:: DATA SHOWN ::
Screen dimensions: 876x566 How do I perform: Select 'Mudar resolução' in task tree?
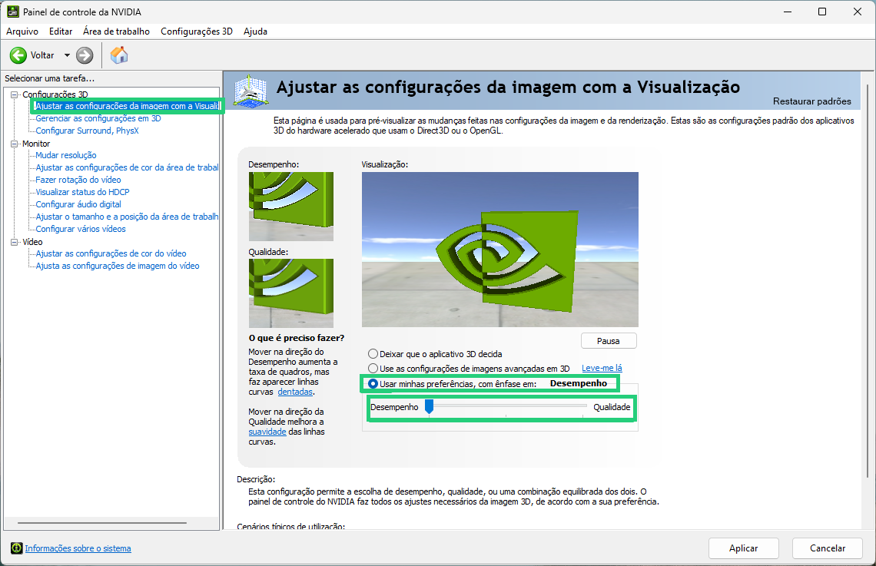pyautogui.click(x=66, y=155)
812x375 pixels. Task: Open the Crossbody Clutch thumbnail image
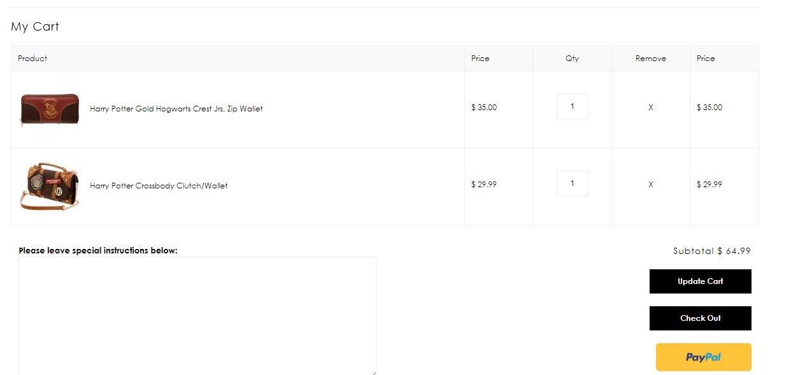coord(50,186)
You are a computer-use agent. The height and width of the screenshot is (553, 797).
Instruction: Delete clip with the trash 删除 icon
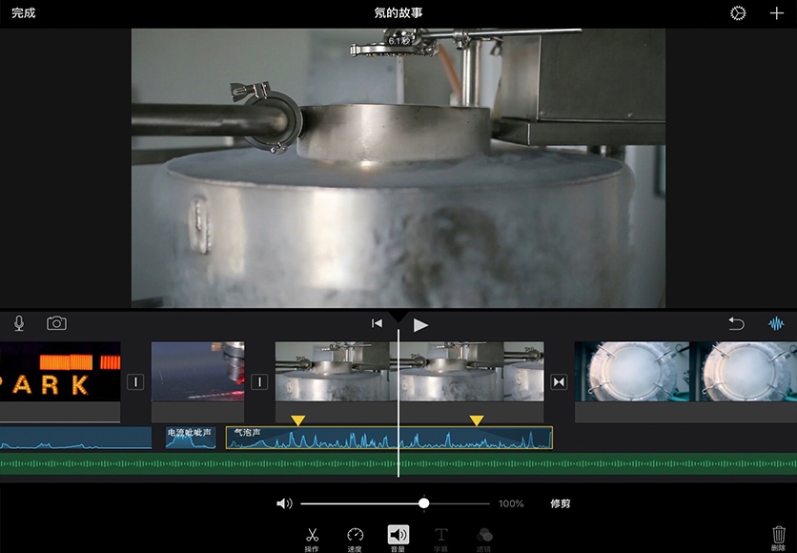coord(778,537)
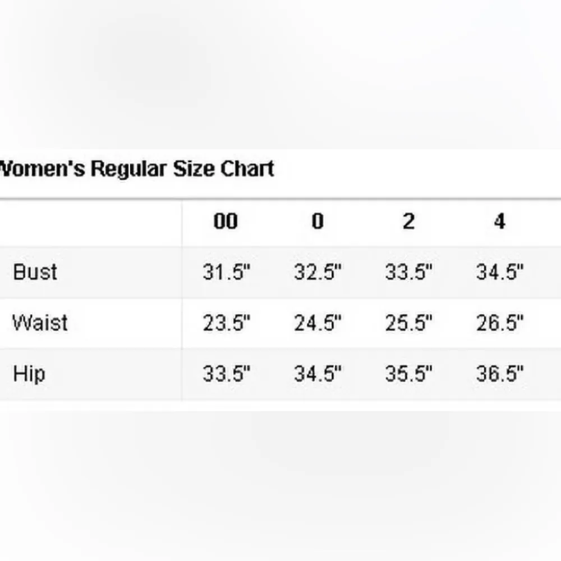This screenshot has width=561, height=561.
Task: Click the hip value for size 00
Action: click(227, 374)
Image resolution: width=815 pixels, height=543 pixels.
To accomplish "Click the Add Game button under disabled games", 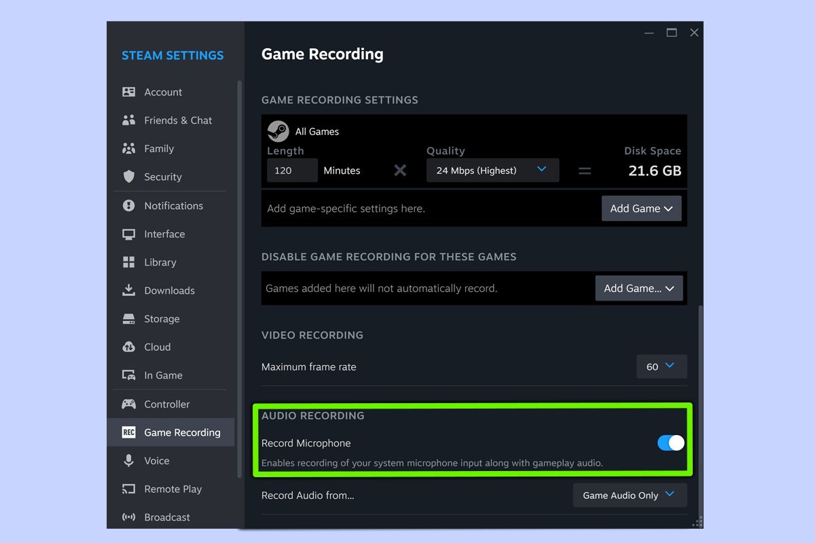I will tap(638, 288).
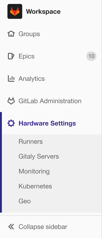Click the Epics icon in sidebar
102x238 pixels.
pyautogui.click(x=11, y=56)
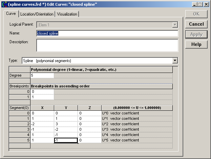The width and height of the screenshot is (211, 159).
Task: Click the X coefficient cell in row 2
Action: [x=42, y=124]
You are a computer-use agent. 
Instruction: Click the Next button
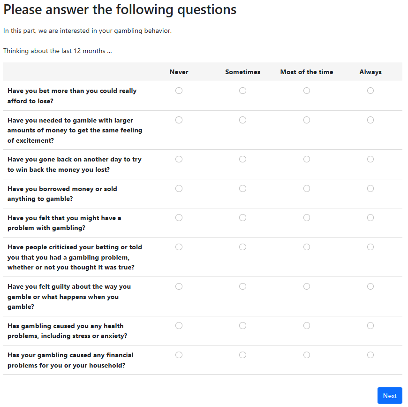[389, 396]
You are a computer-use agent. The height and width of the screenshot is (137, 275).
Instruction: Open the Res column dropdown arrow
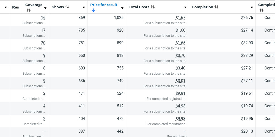pos(17,7)

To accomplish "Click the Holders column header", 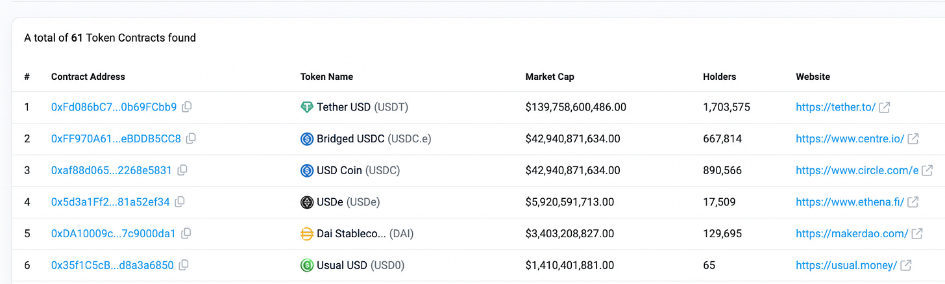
:::
### EXERCISE
Please repeat the lines above from the line containing "is (137, 275)." through the final line, both included, exactly as they stand and without pictures.

### THE ANSWER
You are a computer-use agent. The height and width of the screenshot is (137, 275).
Instruction: Open the Res column dropdown arrow
pos(17,7)

To accomplish "Click the Holders column header", 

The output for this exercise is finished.